▶ _What you have to do_: Reproduce, exactly, the lines of the material below from the line containing "Screen dimensions: 800x600" through the line containing "1942x840 pixels.", with both end lines included and nothing else.

•••••

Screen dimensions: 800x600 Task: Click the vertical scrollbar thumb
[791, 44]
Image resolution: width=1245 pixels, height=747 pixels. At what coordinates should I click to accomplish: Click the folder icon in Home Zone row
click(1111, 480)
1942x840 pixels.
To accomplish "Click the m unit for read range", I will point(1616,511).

•••••

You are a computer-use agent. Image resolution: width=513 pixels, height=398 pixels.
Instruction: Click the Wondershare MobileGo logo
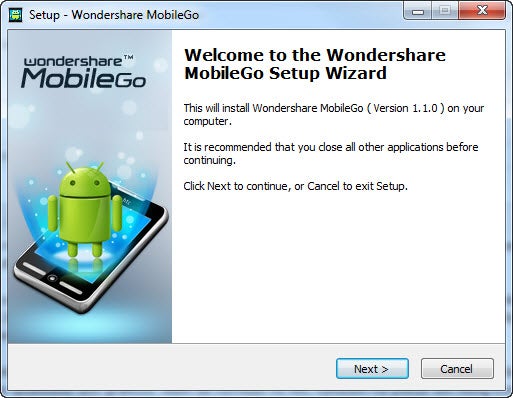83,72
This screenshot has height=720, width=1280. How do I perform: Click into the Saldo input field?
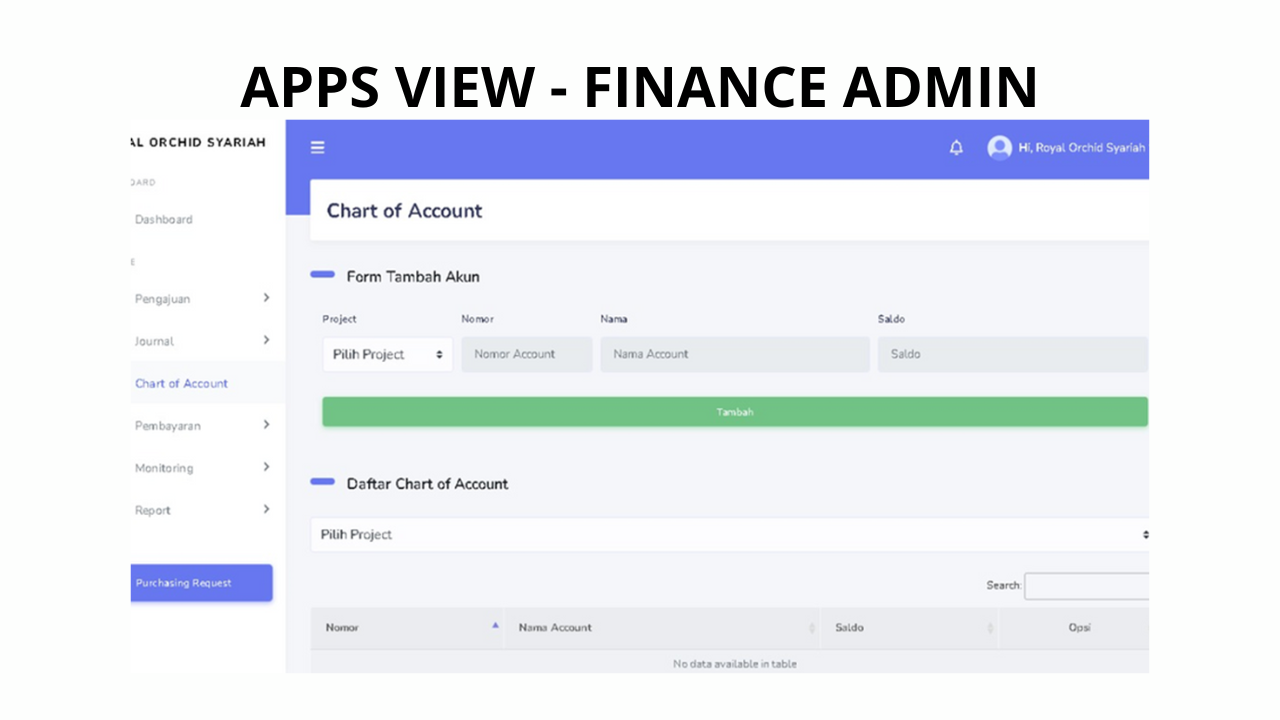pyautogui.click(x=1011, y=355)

•••••

▶ _Exercise solution_:
Screen dimensions: 800x600 Task: Click the vertical scrollbar thumb
[791, 44]
Image resolution: width=1245 pixels, height=747 pixels. At what coordinates should I click to accomplish: Click the folder icon in Home Zone row
click(1111, 480)
1942x840 pixels.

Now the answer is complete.